Rosetta lowered Philae onto the surface of comet 67P/Churyumov-Gerasimenko on November 12 last year.
But instead of harpooning itself onto the dusty iceball's surface, the washing machine-sized lab bounced several times before settling at an angle in a dark ditch.
Philae had enough stored battery power for 60 hours of experiments. It sent home reams of data before going into standby mode on November 15.
As "67P" draws closer to the Sun, scientists hope better light will recharge Philae's solar-powered batteries enough for it to wake up, then make contact, and ultimately carry out a new series of experiments.
A previous contact attempt, from March 12-18, was unsuccessful.
"There is a chance to boot (the lander's computers) probably in the April-May timeframe," Ulamec said.
"If we also want to communicate, and of course we want to do this, it's May-June the most realistic dates for wakeup."
But the window is shrinking. By August 13 the comet will reach its closest point to the Sun, or perihelion, before veering off again into the deeper reaches of space.
"If it is August 14th and we still didn't wake up, then probably (it) will not wake up any more," Ulamec told AFP.
Hear it immediately
The Rosetta team said they have a far better idea by now of where Philae ended up—within an area of about 30 by 50 metres (98 by 164 feet).
But they have still not been able to spot it on photos taken with Rosetta's onboard OSIRIS camera, nor do they know if it is upright.

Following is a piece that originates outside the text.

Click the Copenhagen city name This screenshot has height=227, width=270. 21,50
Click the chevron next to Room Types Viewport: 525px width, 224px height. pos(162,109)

Philae has to warm to at least about minus 45 degrees Celsius (minus 49 Fahrenheit) to wake up.
Once it does boot up, the lander would try to make contact with Rosetta once about every 35 minutes.
The team "may consider" simply keeping the line open from here on, said Ulamec, "so whenever the lander is woken up... we will hear it immediately."
Last month, Rosetta battled breakdowns in navigation and communication with Earth after flying through blasts of dust and gas as it approached within 14 kilometres (nine miles) of the surface of the comet.
ESA announced at the time it would not venture so close again, and the orbiter is now about 100 km from the 67P.
"We are trying to find how close we can get basically. That's the situation we're in, to step a bit closer and a bit closer week by week and then see what the situation is," Rosetta project scientist Matthew Taylor said Tuesday.
"In the near term, we've lost some of the close observations. One thing we were planning to do was a lot more of these close flybys, but at the moment they are deemed to be not possible," he said.
"We are looking at what can be done to mitigate this. It will become clearer in the next months what we can do."